In the book „Denk ich an Deutschland … Ein Dialog in Israel“ (2023), published jointly with Moshe Zuckermann, Moshe Zimmermann formulates:
„Ever since the Jewish nation and its right to national self-determination were invented and Palestine was chosen as a territory for the purpose of realising the desire for national self-determination, we have been under an obligation to recognise the right to national self-determination also to the non-Jewish population, which in turn lays claim to national identity in the same land, Palestine. Then only the practical question of realisation remains: How can this be achieved with minimal damage on both sides?“
For us, it is important to take note of current solutions, to disseminate them in public discourse and to support them. I would like to point out three approaches that I know of: one Israeli, one Palestinian and one German. In the Israeli public and democracy movement, these contributions are obviously hardly recognised and certainly not appreciated.

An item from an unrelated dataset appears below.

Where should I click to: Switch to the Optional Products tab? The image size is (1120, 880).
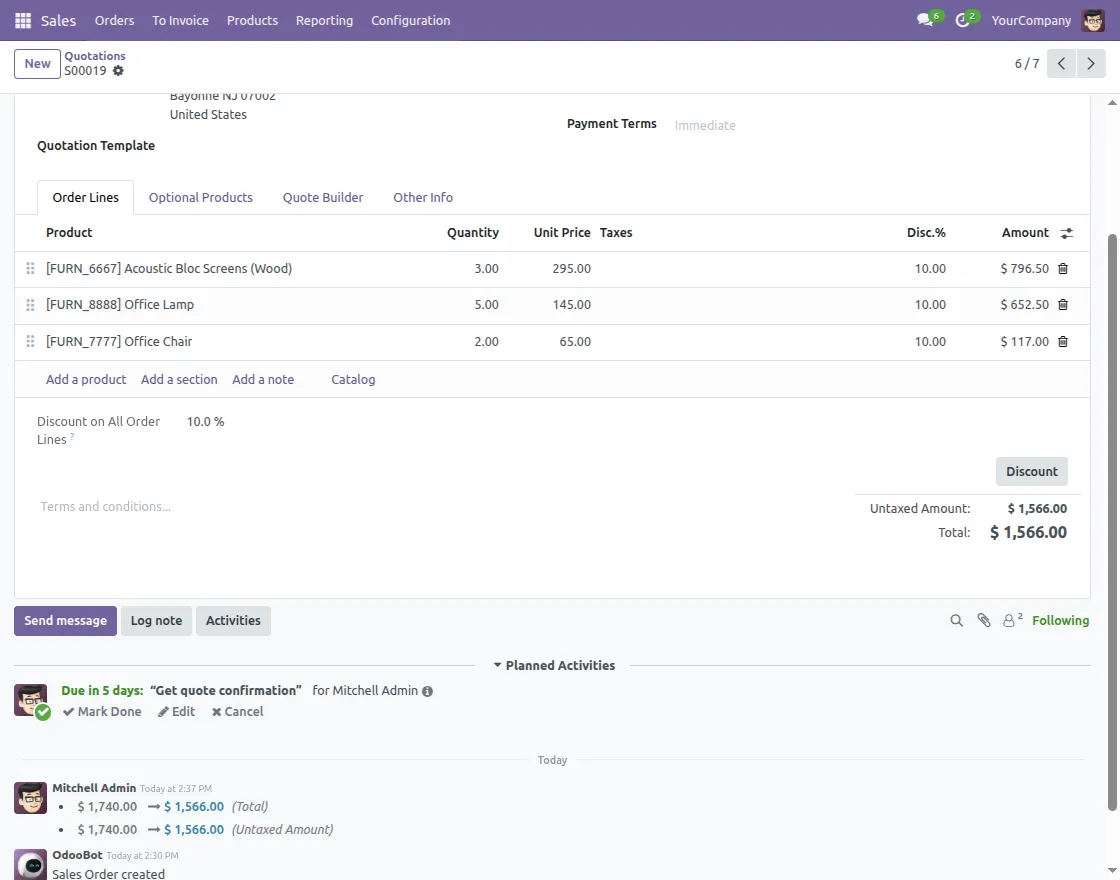200,198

In January 2025, the Forum for Regional Thinking , in cooperation with the Van Leer Jerusalem Institute, published its recommendations for a way out of the war towards a historic reconciliation between Israelis and Palestinians based on a comprehensive analysis. This policy paper was signed by more than 130 Jewish-Israeli and Palestinian-Israeli scholars and intellectuals and is explicitly aimed at a Jewish-Israeli audience .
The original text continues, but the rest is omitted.